--- Aufgabenstellung ---
Gib den Abschnitt des Lesetexts von „Wird das neue“ bis einschließlich „dazu kommt.“ wieder. Tausche dabei „Frachtkosten“ gegen „Transportkosten“ aus.

--- Lesetext ---
Wird das neue Werk in größerer Entfernung, etwa in einen Kohlenbezirk, verlegt, so
wird unter Berücksichtigung geringerer Frachtkosten und geringerer
Erstellungskosten, ferner höherer Fernleitungskosten, von etwa 30 v. H. Ausnutzung
ab das Fernwerk vorteilhafter als das Nahwerk. Die billigeren Frachtkosten würden
allein ein Fernwerk nicht rechtfertigen, wenn nicht die Ausnutzung eines billigen
Brennstoffes und die Gewinnung weiterer Produkte wie Stickstoff, Teer, Oele usw.
dazu kommt.
M.

--- Datenauszug ---
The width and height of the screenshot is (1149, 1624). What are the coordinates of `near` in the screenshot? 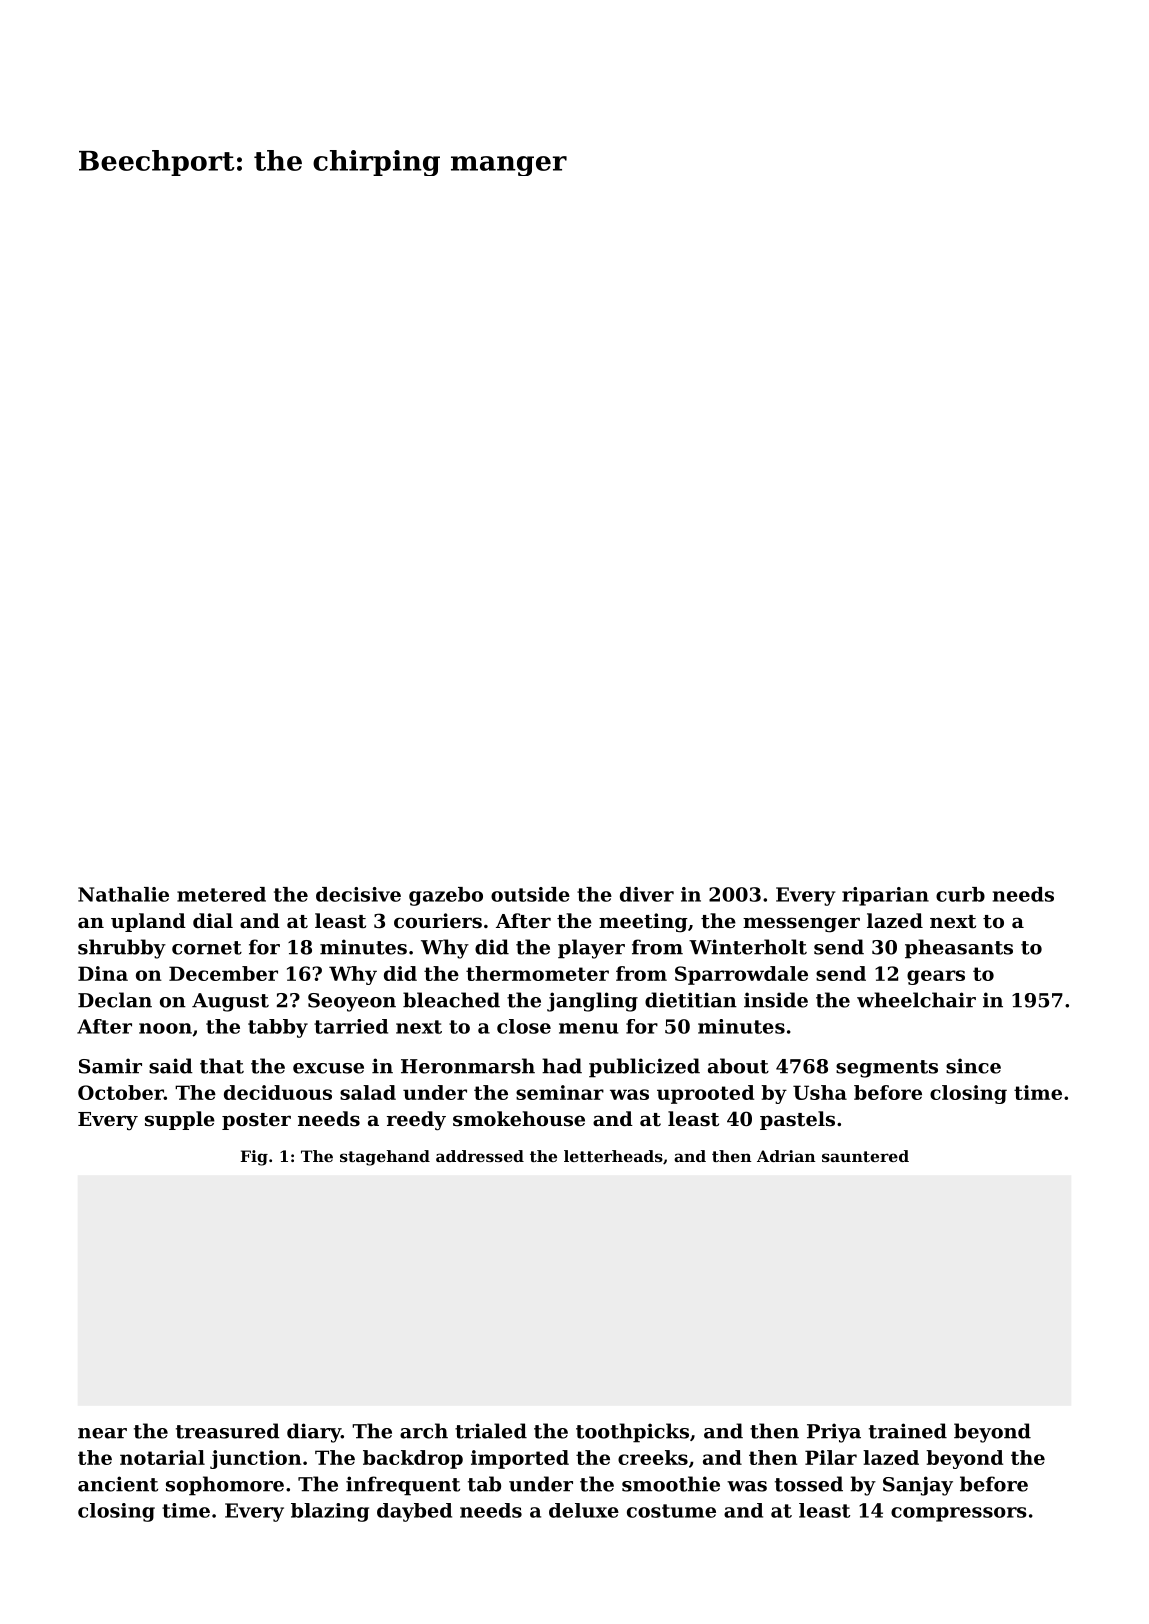 It's located at (102, 1433).
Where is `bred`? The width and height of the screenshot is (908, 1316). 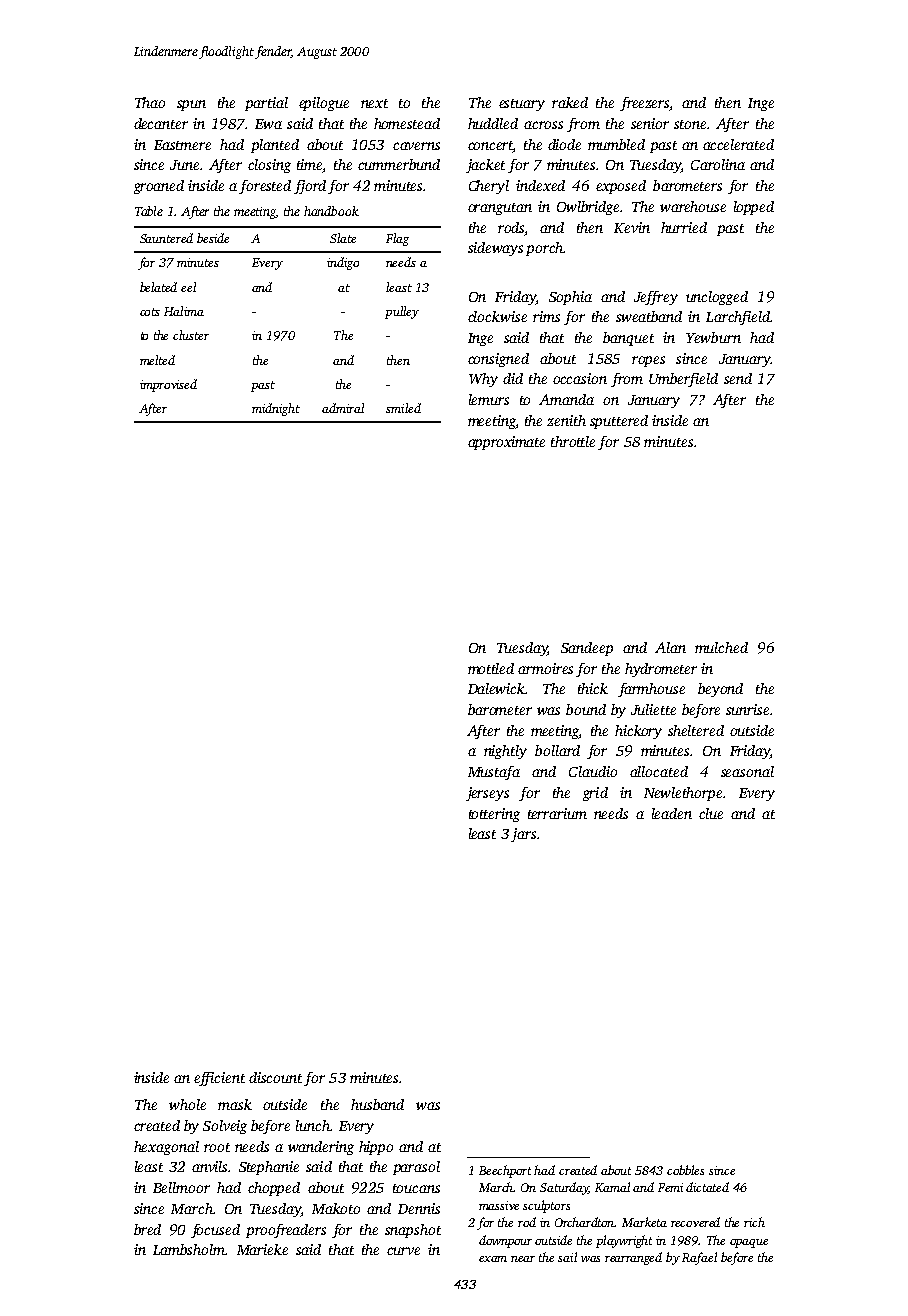 bred is located at coordinates (147, 1229).
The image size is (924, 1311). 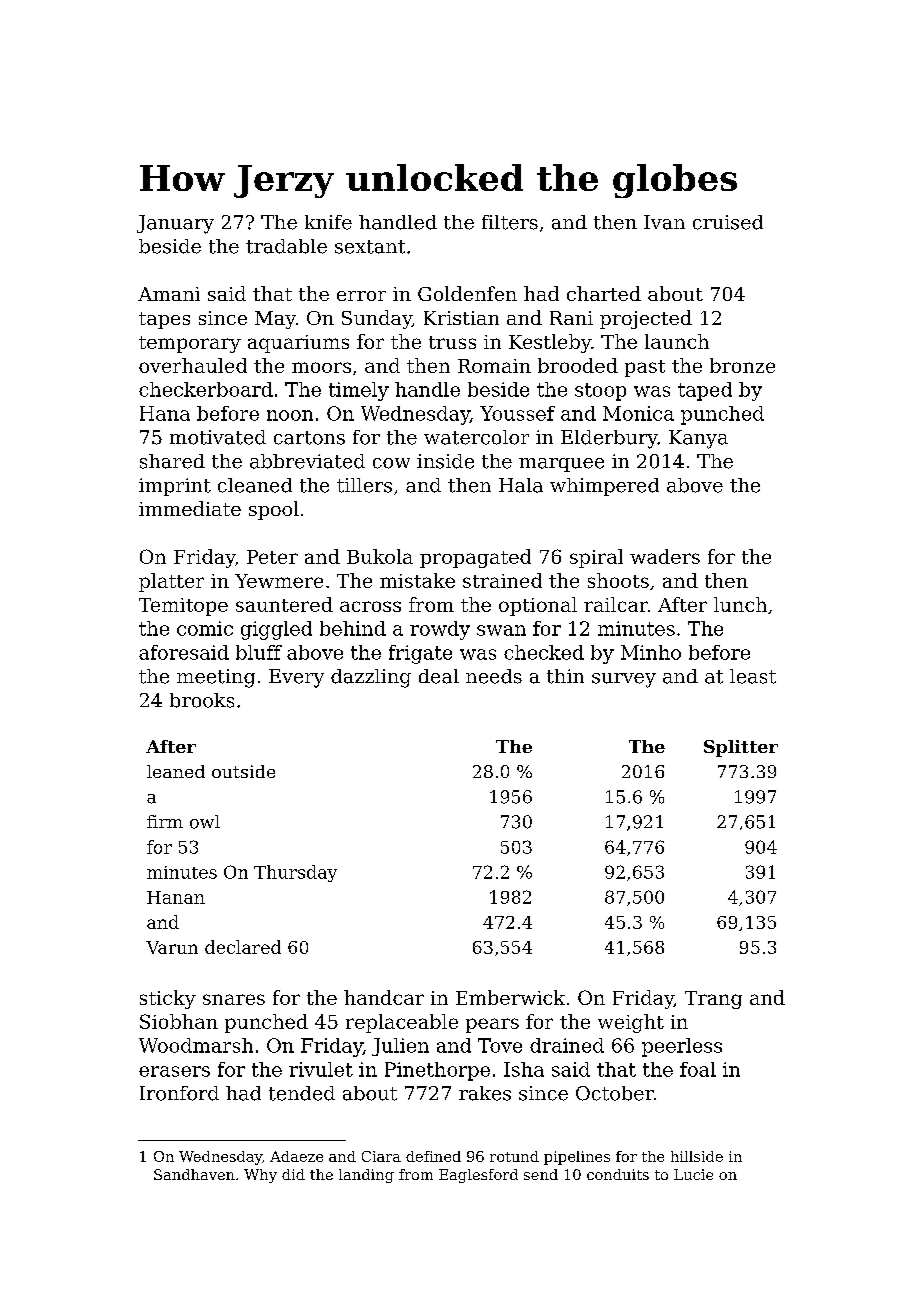 I want to click on Kanya, so click(x=698, y=439).
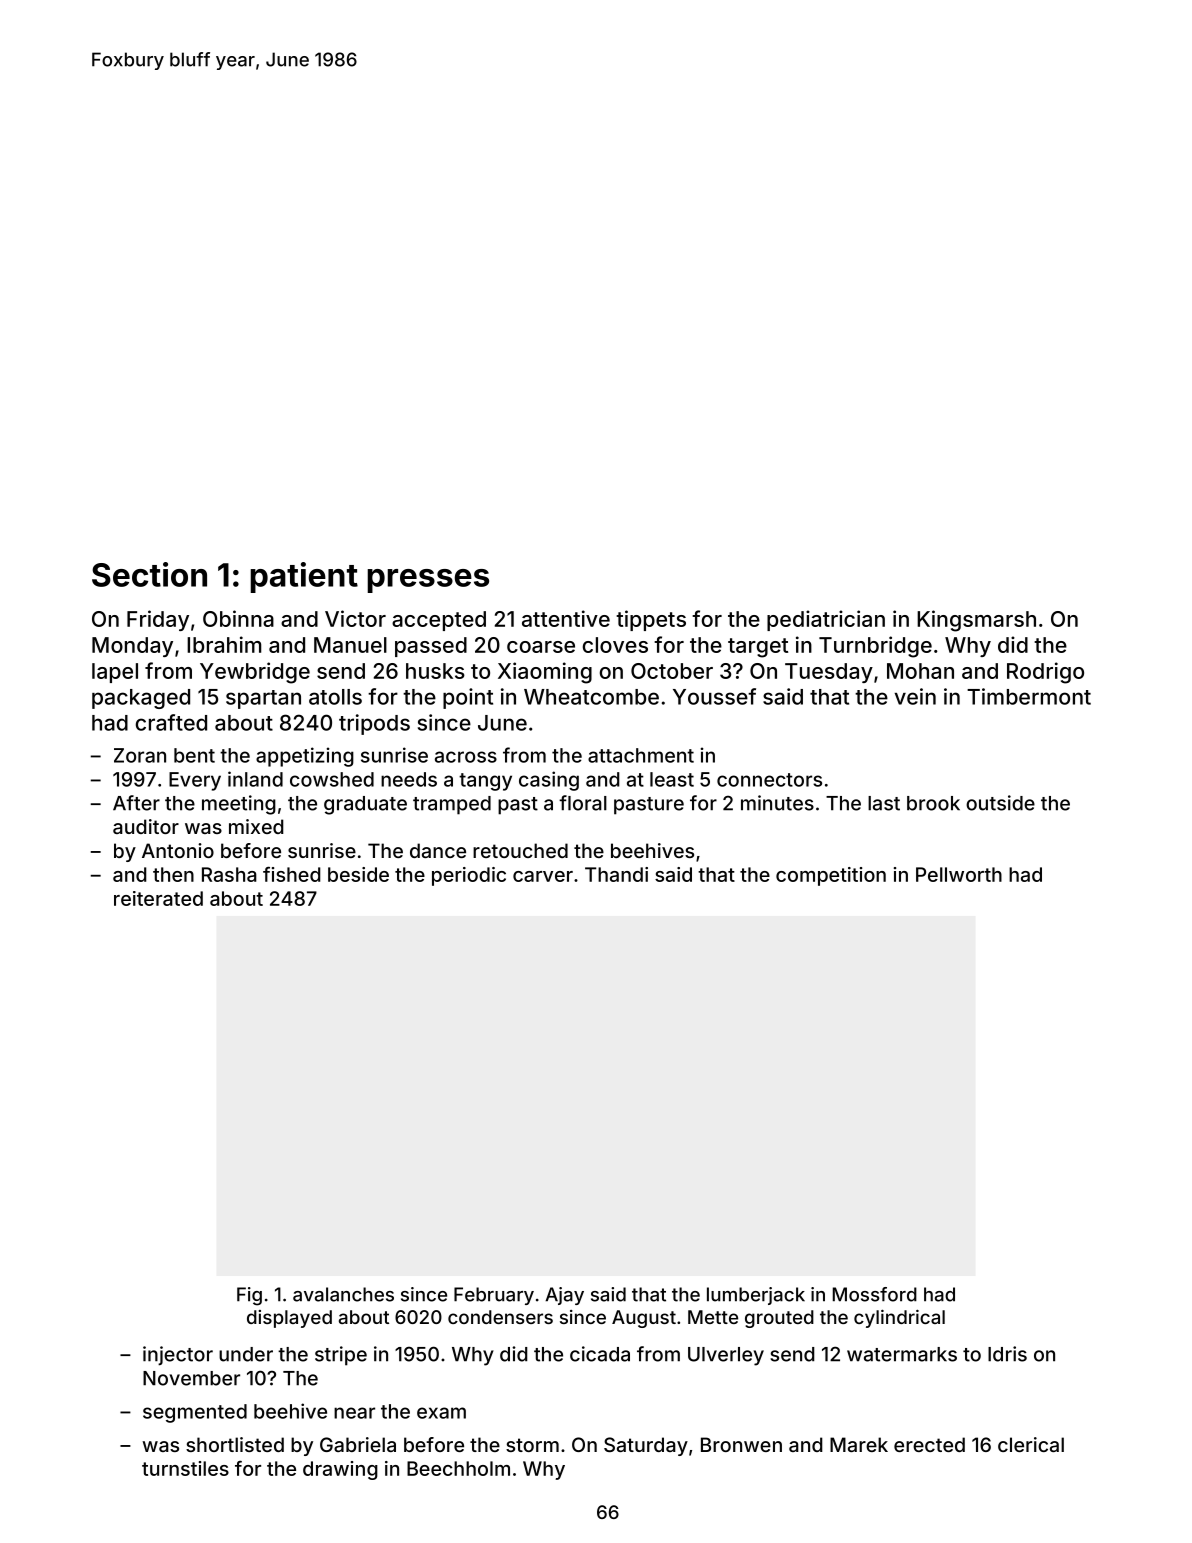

--- Lösung ---
Wird das neue Werk in größerer Entfernung, etwa in einen Kohlenbezirk, verlegt, so
wird unter Berücksichtigung geringerer Transportkosten und geringerer
Erstellungskosten, ferner höherer Fernleitungskosten, von etwa 30 v. H. Ausnutzung
ab das Fernwerk vorteilhafter als das Nahwerk. Die billigeren Transportkosten würden
allein ein Fernwerk nicht rechtfertigen, wenn nicht die Ausnutzung eines billigen
Brennstoffes und die Gewinnung weiterer Produkte wie Stickstoff, Teer, Oele usw.
dazu kommt.